陥りやすい“一発病”のリスク
6極体制ばかりではない。F1、スポーツカー、航空機などの新しいチャレンジを軌道に乗せられるかどうかもこれからにかかっている。とくにスポーツカー、航空機については、ホンダが伝統的に陥りやすい“一発病”のリスクが付きまとう。
「ホンダジェットはスペックシートを見る限りすばらしい性能ですが、航空機ビジネスはそれだけでは完結しない。顧客のニーズを汲んで、より多人数が乗れる胴体延長型、より遠くまで飛べる航続距離延長型など、フレキシブルにラインナップを拡充していかなければならないのですが、ホンダジェットは設計が今の形に最適化されすぎていて、そういうカスタマイズの余地がほとんどないように見える」(航空機業界関係者)

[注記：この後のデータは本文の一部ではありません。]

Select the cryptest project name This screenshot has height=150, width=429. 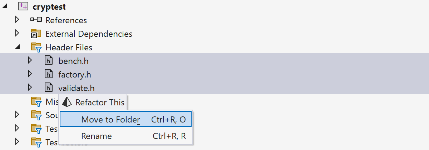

航空機の開発は10年単位の月日がかかる。今のうちに二の矢、三の矢を準備しておかなければサスティナブルな事業展開は難しいのだが、そういう情報は聞こえてこない。スポーツカーにしても、ホンダというブランドをどう輝かせるかというグランドデザインなしに、イメージアップのためにいくつかのモデルを作るというだけでは、結局そこで終わってしまう可能性が高い。単に伊東路線を継承するだけでは、これらの課題は解決されないのだ。
15年は花咲く年と会見で語った八郷氏だが、前期の決算会見で岩村哲夫副社長は「14年は収穫の年」と豪語していたにもかかわらず壮絶に空振りしたばかり。八郷氏は「良い物をお求めやすい価格で」という点についても伊東氏の路線を継承する意思を示したが、そもそもカスタマーが心から喜ぶような良い物であれば、高くても売れる。いつの間にか「お求めやすい」が逃げ口上になってしまっているのだ。
ホンダに今必要なのは、商品につけ経営につけ、自らの描いたばら色の空想物語を饒舌に語ることではなく、現実に真正面から向き合い、ホンダという企業、ブランドをどうしたいのかということを真剣に考えること。剣が峰に立つホンダの新トップとなる八郷氏の役割は果てしなく重い。